++++ INPUT DATA ++++

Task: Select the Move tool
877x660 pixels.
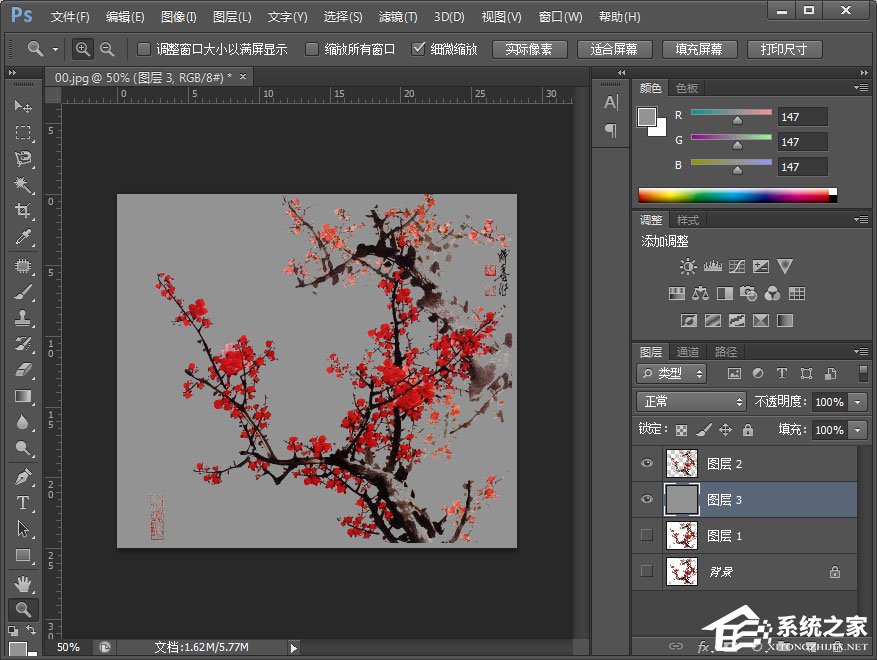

++++
++++ INPUT DATA ++++

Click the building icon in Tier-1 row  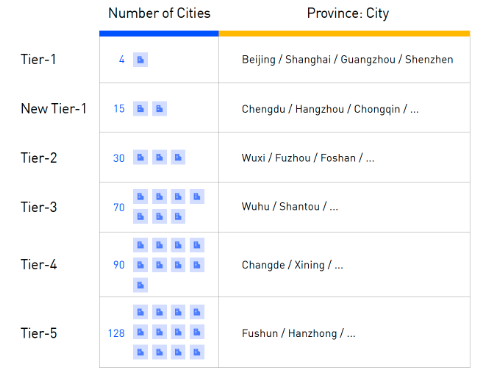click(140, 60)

++++
++++ INPUT DATA ++++

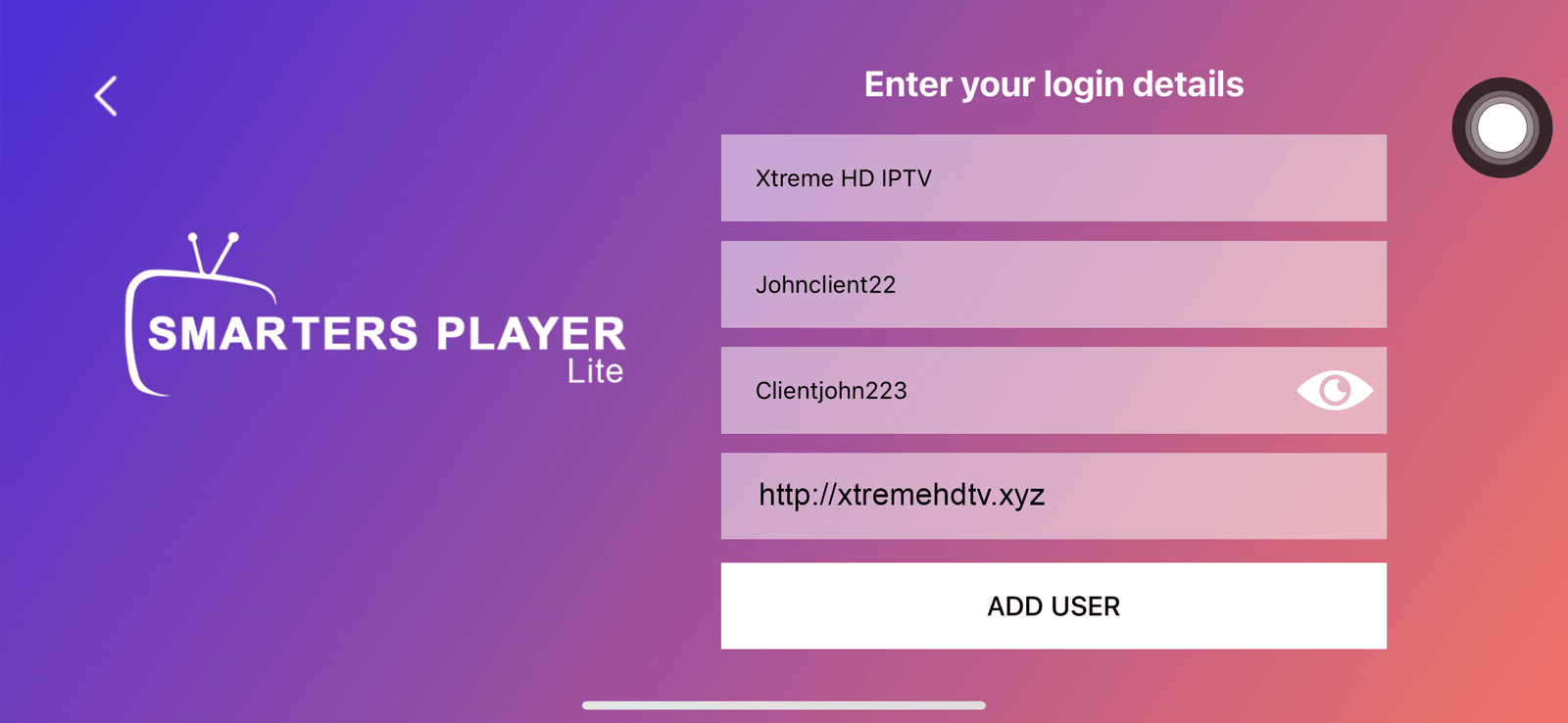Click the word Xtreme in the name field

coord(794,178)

++++

YOUR INSTRUCTIONS ->
Copy the lines of the listing starting at the line containing "Click the word Xtreme in the name field" and ending at the line containing "coord(794,178)", but switch "name field" to "title field" and keep everything else unchanged. Leave the pictures out of your copy.

COMPLETE OUTPUT ->
Click the word Xtreme in the title field

coord(794,178)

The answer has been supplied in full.